[Stored data entries]

———

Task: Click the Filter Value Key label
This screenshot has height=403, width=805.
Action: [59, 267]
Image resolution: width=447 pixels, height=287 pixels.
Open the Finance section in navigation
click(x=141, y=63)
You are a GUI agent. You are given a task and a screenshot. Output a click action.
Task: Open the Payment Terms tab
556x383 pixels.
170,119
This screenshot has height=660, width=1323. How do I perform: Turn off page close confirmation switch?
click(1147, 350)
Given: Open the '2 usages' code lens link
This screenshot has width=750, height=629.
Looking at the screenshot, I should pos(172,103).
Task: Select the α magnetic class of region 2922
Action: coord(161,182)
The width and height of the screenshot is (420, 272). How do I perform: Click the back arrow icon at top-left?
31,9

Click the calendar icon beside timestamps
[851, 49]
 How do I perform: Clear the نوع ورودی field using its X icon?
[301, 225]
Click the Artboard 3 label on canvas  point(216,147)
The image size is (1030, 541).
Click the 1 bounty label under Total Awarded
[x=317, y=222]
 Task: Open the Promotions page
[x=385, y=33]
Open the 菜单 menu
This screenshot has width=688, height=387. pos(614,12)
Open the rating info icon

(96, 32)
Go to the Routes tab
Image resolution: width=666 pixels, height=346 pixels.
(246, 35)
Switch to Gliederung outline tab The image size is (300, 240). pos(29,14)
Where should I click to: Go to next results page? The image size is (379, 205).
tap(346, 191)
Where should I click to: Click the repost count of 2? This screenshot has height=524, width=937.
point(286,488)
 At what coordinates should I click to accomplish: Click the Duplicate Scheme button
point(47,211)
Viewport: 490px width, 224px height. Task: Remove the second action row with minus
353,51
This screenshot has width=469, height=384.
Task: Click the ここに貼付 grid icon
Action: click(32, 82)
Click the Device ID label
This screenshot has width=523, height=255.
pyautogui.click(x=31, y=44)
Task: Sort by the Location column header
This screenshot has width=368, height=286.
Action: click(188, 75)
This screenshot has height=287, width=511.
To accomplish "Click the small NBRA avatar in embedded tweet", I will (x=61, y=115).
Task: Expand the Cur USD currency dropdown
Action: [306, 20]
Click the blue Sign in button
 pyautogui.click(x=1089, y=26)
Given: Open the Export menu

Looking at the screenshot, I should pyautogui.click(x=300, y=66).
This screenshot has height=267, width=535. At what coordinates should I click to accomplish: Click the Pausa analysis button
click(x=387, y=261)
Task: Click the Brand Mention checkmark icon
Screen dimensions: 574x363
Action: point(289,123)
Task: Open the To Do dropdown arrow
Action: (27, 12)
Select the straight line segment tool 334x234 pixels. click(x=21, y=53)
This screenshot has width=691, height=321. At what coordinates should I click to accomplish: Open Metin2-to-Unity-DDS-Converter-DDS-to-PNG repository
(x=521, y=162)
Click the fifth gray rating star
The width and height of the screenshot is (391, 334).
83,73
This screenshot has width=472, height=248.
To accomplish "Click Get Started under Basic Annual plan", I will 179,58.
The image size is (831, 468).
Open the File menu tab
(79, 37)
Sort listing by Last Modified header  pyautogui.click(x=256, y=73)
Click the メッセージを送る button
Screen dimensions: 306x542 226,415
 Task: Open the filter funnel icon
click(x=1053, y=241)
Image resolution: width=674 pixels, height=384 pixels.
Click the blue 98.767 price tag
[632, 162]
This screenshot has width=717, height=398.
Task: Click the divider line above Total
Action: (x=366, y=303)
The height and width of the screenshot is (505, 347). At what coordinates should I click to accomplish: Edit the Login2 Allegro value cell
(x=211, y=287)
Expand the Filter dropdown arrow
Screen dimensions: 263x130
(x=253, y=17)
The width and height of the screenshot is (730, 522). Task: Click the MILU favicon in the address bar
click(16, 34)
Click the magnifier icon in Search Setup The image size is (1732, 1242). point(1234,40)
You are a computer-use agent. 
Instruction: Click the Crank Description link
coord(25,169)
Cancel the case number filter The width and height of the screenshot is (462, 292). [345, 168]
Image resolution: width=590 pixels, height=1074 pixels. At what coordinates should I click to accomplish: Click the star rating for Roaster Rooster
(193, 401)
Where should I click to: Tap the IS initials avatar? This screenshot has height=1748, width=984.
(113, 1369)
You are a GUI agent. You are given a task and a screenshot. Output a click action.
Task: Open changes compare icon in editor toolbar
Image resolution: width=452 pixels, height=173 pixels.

———

» Directions for this task:
The records shown earlier should all be returned verbatim.

» Result for this task:
Task: Click the Filter Value Key label
This screenshot has height=403, width=805.
Action: [59, 267]
Image resolution: width=447 pixels, height=287 pixels.
Open the Finance section in navigation
click(x=141, y=63)
You are a GUI agent. You are given a task and a screenshot. Output a click action.
Task: Open the Payment Terms tab
556x383 pixels.
170,119
This screenshot has height=660, width=1323. How do I perform: Turn off page close confirmation switch?
click(1147, 350)
Given: Open the '2 usages' code lens link
This screenshot has width=750, height=629.
Looking at the screenshot, I should pos(172,103).
Task: Select the α magnetic class of region 2922
Action: coord(161,182)
The width and height of the screenshot is (420, 272). How do I perform: Click the back arrow icon at top-left?
31,9

Click the calendar icon beside timestamps
[851, 49]
 How do I perform: Clear the نوع ورودی field using its X icon?
[301, 225]
Click the Artboard 3 label on canvas  point(216,147)
The image size is (1030, 541).
Click the 1 bounty label under Total Awarded
[x=317, y=222]
 Task: Open the Promotions page
[x=385, y=33]
Open the 菜单 menu
This screenshot has width=688, height=387. pos(614,12)
Open the rating info icon

(96, 32)
Go to the Routes tab
Image resolution: width=666 pixels, height=346 pixels.
(246, 35)
Switch to Gliederung outline tab The image size is (300, 240). pos(29,14)
Where should I click to: Go to next results page? The image size is (379, 205).
tap(346, 191)
Where should I click to: Click the repost count of 2? This screenshot has height=524, width=937.
point(286,488)
 At what coordinates should I click to accomplish: Click the Duplicate Scheme button
point(47,211)
Viewport: 490px width, 224px height. Task: Remove the second action row with minus
353,51
This screenshot has width=469, height=384.
Task: Click the ここに貼付 grid icon
Action: click(32, 82)
Click the Device ID label
This screenshot has width=523, height=255.
pyautogui.click(x=31, y=44)
Task: Sort by the Location column header
This screenshot has width=368, height=286.
Action: click(188, 75)
This screenshot has height=287, width=511.
To accomplish "Click the small NBRA avatar in embedded tweet", I will (x=61, y=115).
Task: Expand the Cur USD currency dropdown
Action: [306, 20]
Click the blue Sign in button
 pyautogui.click(x=1089, y=26)
Given: Open the Export menu

Looking at the screenshot, I should pyautogui.click(x=300, y=66).
This screenshot has height=267, width=535. At what coordinates should I click to accomplish: Click the Pausa analysis button
click(x=387, y=261)
Task: Click the Brand Mention checkmark icon
Screen dimensions: 574x363
Action: point(289,123)
Task: Open the To Do dropdown arrow
Action: (27, 12)
Select the straight line segment tool 334x234 pixels. click(x=21, y=53)
This screenshot has width=691, height=321. At what coordinates should I click to accomplish: Open Metin2-to-Unity-DDS-Converter-DDS-to-PNG repository
(x=521, y=162)
Click the fifth gray rating star
The width and height of the screenshot is (391, 334).
83,73
This screenshot has width=472, height=248.
To accomplish "Click Get Started under Basic Annual plan", I will 179,58.
The image size is (831, 468).
Open the File menu tab
(79, 37)
Sort listing by Last Modified header  pyautogui.click(x=256, y=73)
Click the メッセージを送る button
Screen dimensions: 306x542 226,415
 Task: Open the filter funnel icon
click(x=1053, y=241)
Image resolution: width=674 pixels, height=384 pixels.
Click the blue 98.767 price tag
[632, 162]
This screenshot has width=717, height=398.
Task: Click the divider line above Total
Action: (x=366, y=303)
The height and width of the screenshot is (505, 347). At what coordinates should I click to accomplish: Edit the Login2 Allegro value cell
(x=211, y=287)
Expand the Filter dropdown arrow
Screen dimensions: 263x130
(x=253, y=17)
The width and height of the screenshot is (730, 522). Task: Click the MILU favicon in the address bar
click(16, 34)
Click the magnifier icon in Search Setup The image size is (1732, 1242). point(1234,40)
You are a computer-use agent. 
Instruction: Click the Crank Description link
coord(25,169)
Cancel the case number filter The width and height of the screenshot is (462, 292). [345, 168]
Image resolution: width=590 pixels, height=1074 pixels. At what coordinates should I click to accomplish: Click the star rating for Roaster Rooster
(193, 401)
Where should I click to: Tap the IS initials avatar? This screenshot has height=1748, width=984.
(113, 1369)
You are a GUI agent. You are given a task and a screenshot. Output a click action.
Task: Open changes compare icon in editor toolbar
Image resolution: width=452 pixels, height=173 pixels.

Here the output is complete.